Concurrency

Memory Consistency Models

The contract that decides whether your two threads agree on what happened

A memory consistency model is the contract between hardware and software defining which reorderings of reads and writes one thread may observe in another — from strict sequential consistency to relaxed weak and release-acquire models.

  • StrongestLinearizability
  • Textbook idealSequential consistency
  • x86 hardwareTSO
  • ARM / POWERWeak / relaxed
  • SC cost vs relaxed2×–10×

Interactive visualization

Press play, or step through manually. The visualization is yours to drive — try it before reading on.

Open visualization fullscreen ↗

Watch the 60-second explainer

A condensed visual walkthrough — narrated, captioned, under a minute.
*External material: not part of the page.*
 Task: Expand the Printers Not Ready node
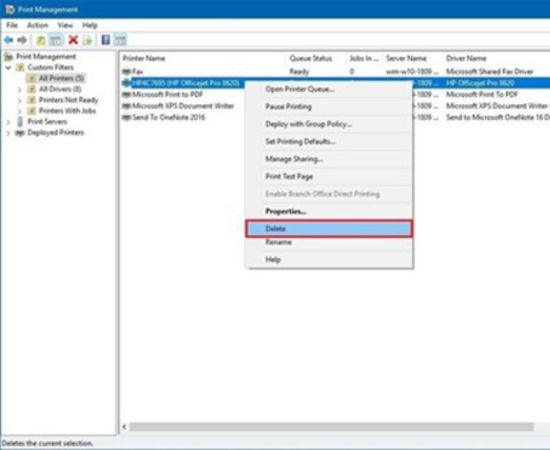tap(20, 100)
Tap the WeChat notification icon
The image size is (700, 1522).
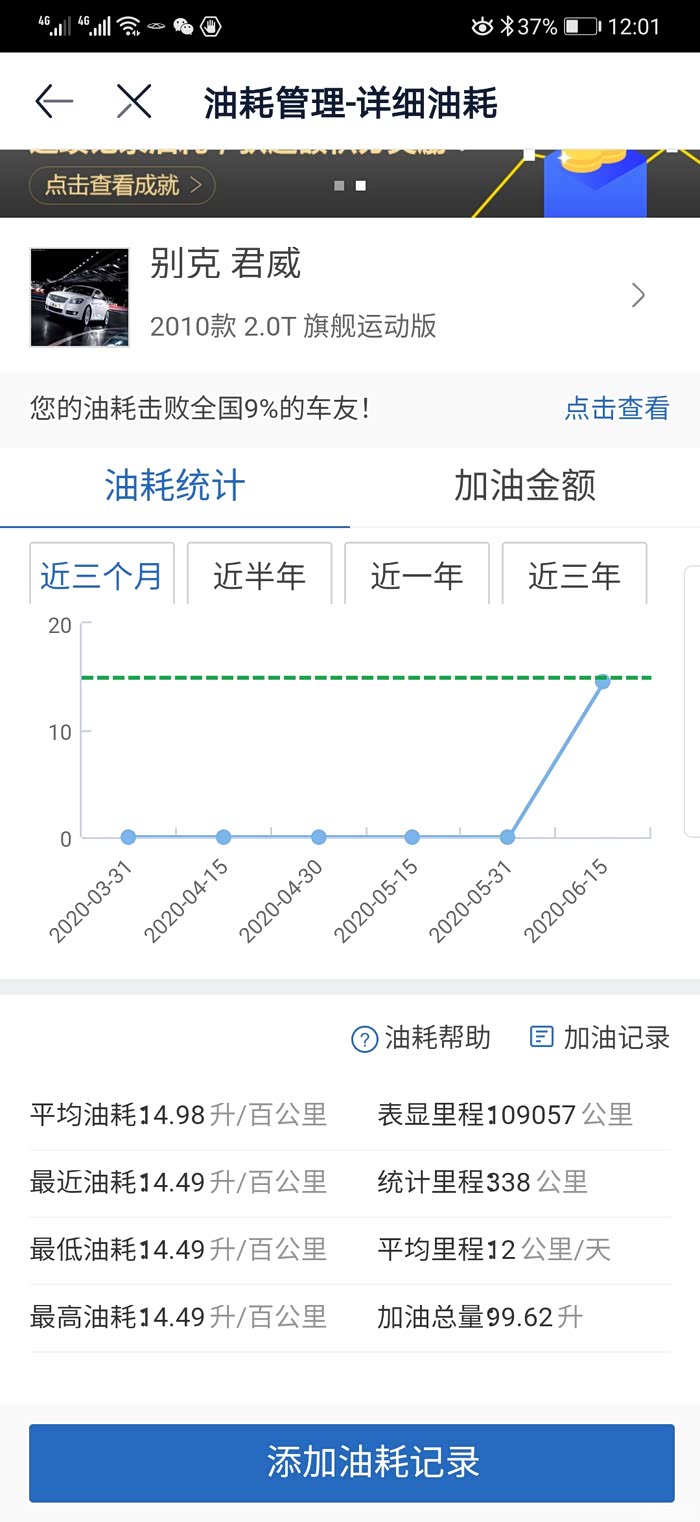[182, 26]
Why two threads can disagree about the past

Write a simple flag-and-data handshake and reason about it the way you learned in school: line by line, top to bottom. Thread 1 sets data = 42 then sets ready = 1. Thread 2 spins until it sees ready == 1, then reads data. Obviously it reads 42. Except on real hardware it can read 0 — the stale value — and on real hardware it does, often enough to corrupt production systems. The reason is that there is no global "the program" that both threads observe. Each thread sees the others' memory operations through a model that permits certain reorderings.

A memory consistency model (or memory model) is the precise specification of which reorderings are allowed. It answers one question: given the writes one thread performs, what set of values may another thread's reads legally return? Everything else — store buffers, out-of-order execution, cache hierarchies, compiler optimizations — is an implementation detail hidden behind that contract. The model is the only thing a portable program is allowed to depend on.
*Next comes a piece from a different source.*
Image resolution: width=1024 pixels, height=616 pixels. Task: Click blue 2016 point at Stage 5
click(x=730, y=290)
There are really two memory models stacked on top of each other, and both must hold for code to be correct. The hardware memory model describes what the CPU may reorder (x86's Total Store Order, ARM and POWER's weak ordering). The language memory model describes what the compiler may reorder and what the source language promises (the C++11 model, the Java Memory Model of 2004, Go, Rust). The compiler is free to reorder anything the language model permits, and the CPU is free to reorder anything the hardware model permits, so the effective order you observe is the composition of both.
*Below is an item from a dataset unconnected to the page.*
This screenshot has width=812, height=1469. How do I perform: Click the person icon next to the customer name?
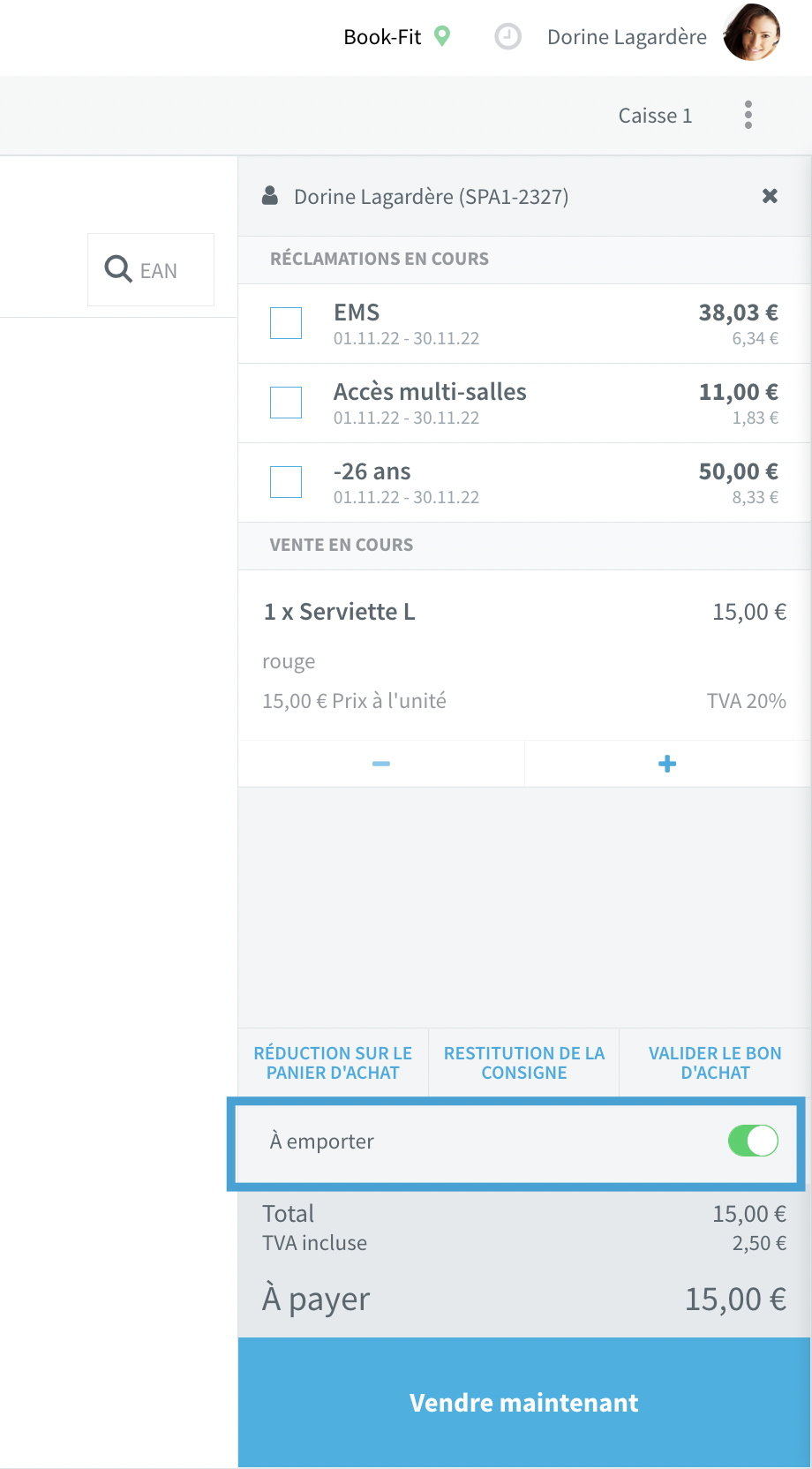pyautogui.click(x=270, y=195)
The hierarchy: from sequential consistency down to weak

Leslie Lamport defined the canonical strong model in 1979. A multiprocessor is sequentially consistent if the result of any execution is the same as if the operations of all processors were executed in some single sequential order, and the operations of each individual processor appear in that sequence in the order specified by its program. Two clauses: (1) a single total order exists, and (2) it respects each thread's program order. There is no notion of real time — only the existence of a legal interleaving.

Linearizability (Herlihy and Wing, 1990) strengthens this with a real-time axiom: if operation A completes before operation B begins in wall-clock time, A must precede B in the total order. Sequential consistency permits a read to return a value that the wall clock says is already overwritten; linearizability forbids it. Linearizability is also composable — combine two linearizable objects and the whole is still linearizable — which sequential consistency is not, and that is why concurrent data-structure correctness is almost always stated as linearizability.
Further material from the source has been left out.